The pain of going from 85% to 99% though is considerable. (and in my case manual) (well Perl helps)

I went to try this AI on one of the short poem manufscript I have.

I told the prompt I wanted PDF to Markdown, it says sure go ahead give me the pdf. I went upload it. It spent a long time spinning. then a quick messages comes up, something like

"Failed to count tokens"

but it just flashes and goes away.

I guess the PDF is too big? Weird though, its not a lot of pages.

oedemis

there is also https://ds4sd.github.io/docling/ from ibm research which is mit license and track bounding boxes as rich json format

beklein

Great article, I couldn't find any details about the prompt... only the snippets of the `CHUNKING_PROMPT` and the `GET_NODE_BOUNDING_BOXES_PROMPT`.

Is there is any code example with a full prompt available from OP, or are there any references (such as similar GitHub repos) for those looking to get started within this topic?

Your insights would be highly appreciated.

sergiotapia

The article mentions OCR, but you're sending a PDF how is that OCR? Or is this is mistake? What if you send photos of the pages, that would be true OCR - does the performance and price remain the same?

If so this unlocks a massive workflow for us.

__jl__

The numbers in the blog post seem VERY inaccurate.

Quick calculation: Input pricing: Image input in 2.0 Flash is $0.0001935. Let's ignore the prompt. Output pricing: Let's assume 500 token per page, which is $0.0003

Cost per page: $0.0004935

That means 2,026 pages per dollar. Not 6,000!

Might still be cheaper than many solutions but I don't see where these numbers are coming from.

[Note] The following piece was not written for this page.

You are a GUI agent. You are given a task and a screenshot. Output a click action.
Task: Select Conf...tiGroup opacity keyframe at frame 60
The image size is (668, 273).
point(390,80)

By the way, image input is much more expensive in Gemini 2.0 even for 2.0 Flash Lite.

Edit: The post says batch pricing, which would be 4k pages based on my calculation. Using batch pricing is pretty different though. Great if feasible but not practical in many contexts.

serjester

Correct, it's with batching Vertex pricing with slightly lower output tokens per page since a lot of pages are somewhat empty in real world docs - I wanted a fair comparison to providers that charge per page.

Regardless of what assumptions you use - it's still an order of magnitude + improvement over anything else.